* **What this task involves**: Exactly as written, please repeat the data that follows, but not the pictures.

********

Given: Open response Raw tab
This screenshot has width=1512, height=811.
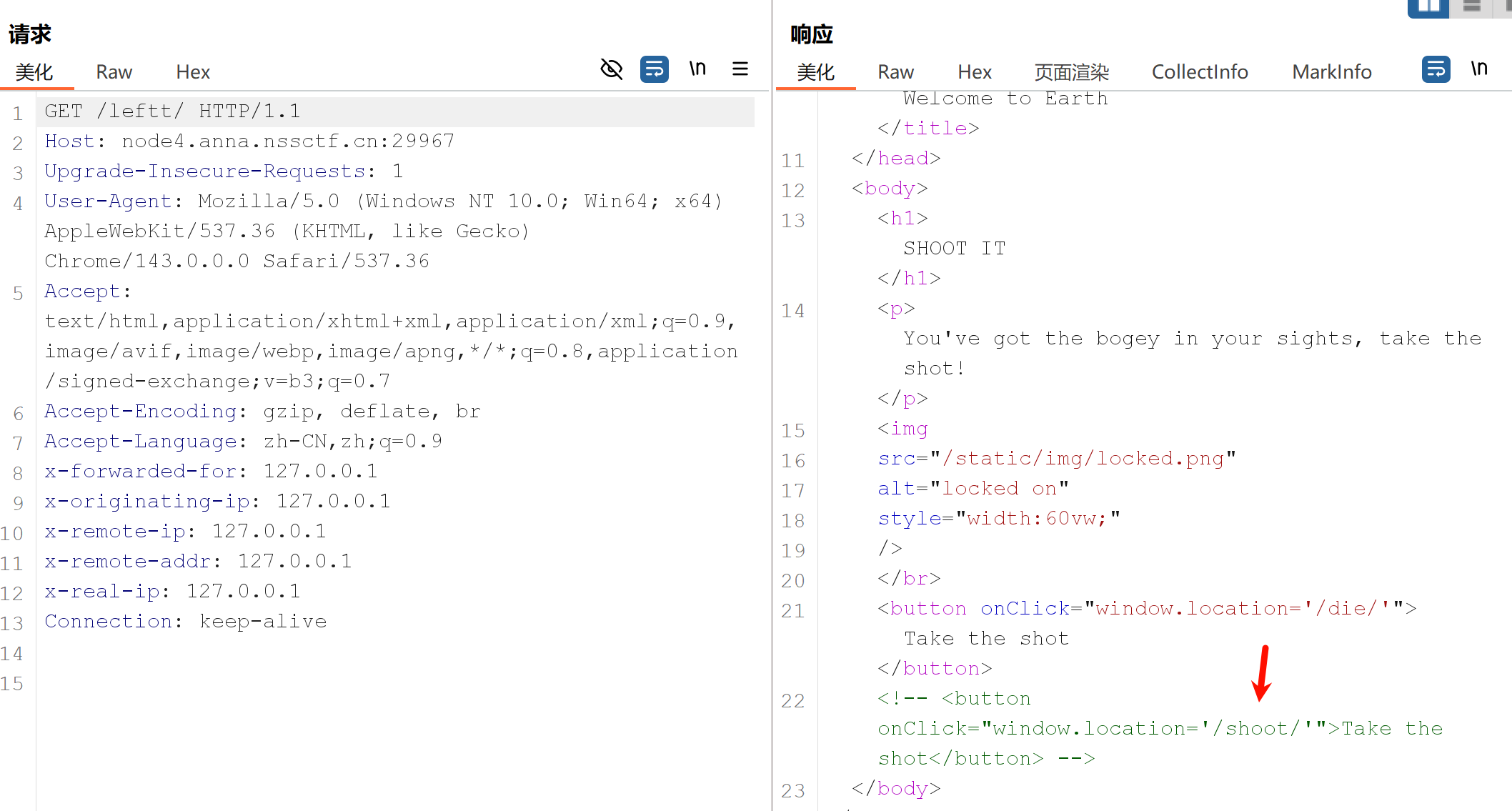Looking at the screenshot, I should click(895, 72).
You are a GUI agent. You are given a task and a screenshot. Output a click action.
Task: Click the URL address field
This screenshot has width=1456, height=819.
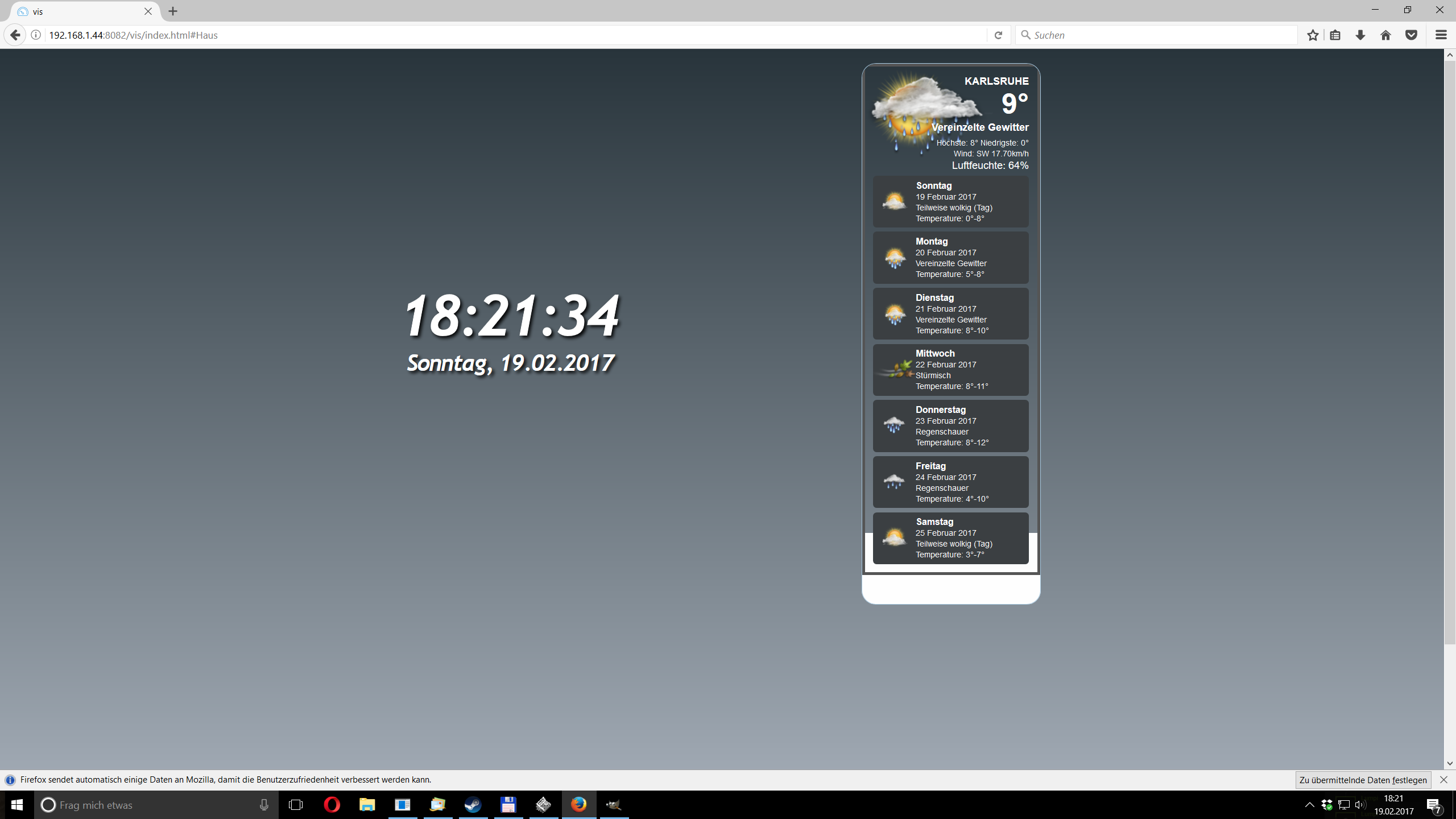coord(512,35)
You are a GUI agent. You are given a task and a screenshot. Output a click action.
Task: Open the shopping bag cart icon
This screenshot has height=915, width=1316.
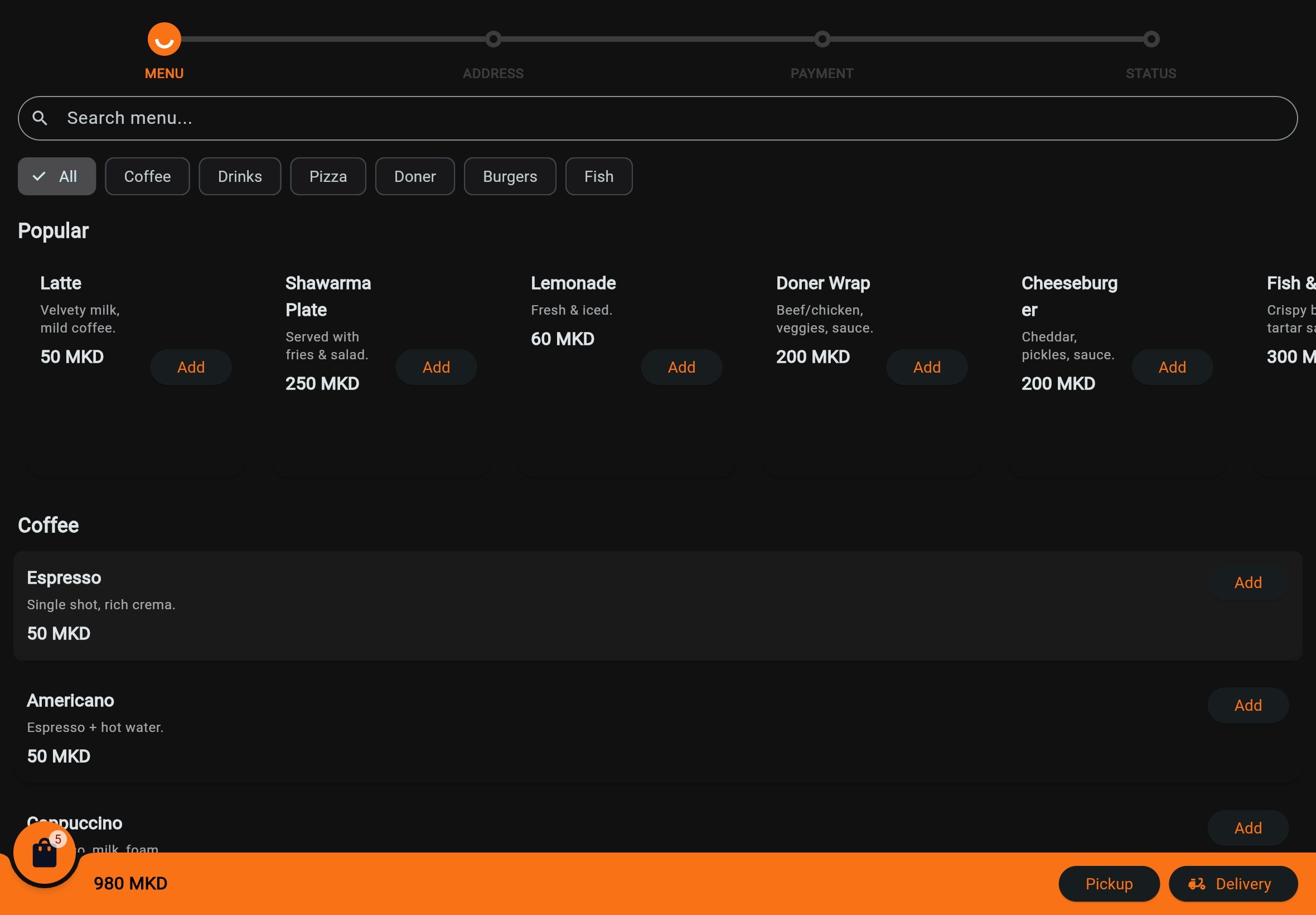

********

* **Response below**:
Given: Open response Raw tab
This screenshot has width=1512, height=811.
Looking at the screenshot, I should click(895, 72).
You are a GUI agent. You are given a task and a screenshot. Output a click action.
Task: Click the URL address field
This screenshot has width=1456, height=819.
coord(512,35)
You are a GUI agent. You are given a task and a screenshot. Output a click action.
Task: Open the shopping bag cart icon
This screenshot has height=915, width=1316.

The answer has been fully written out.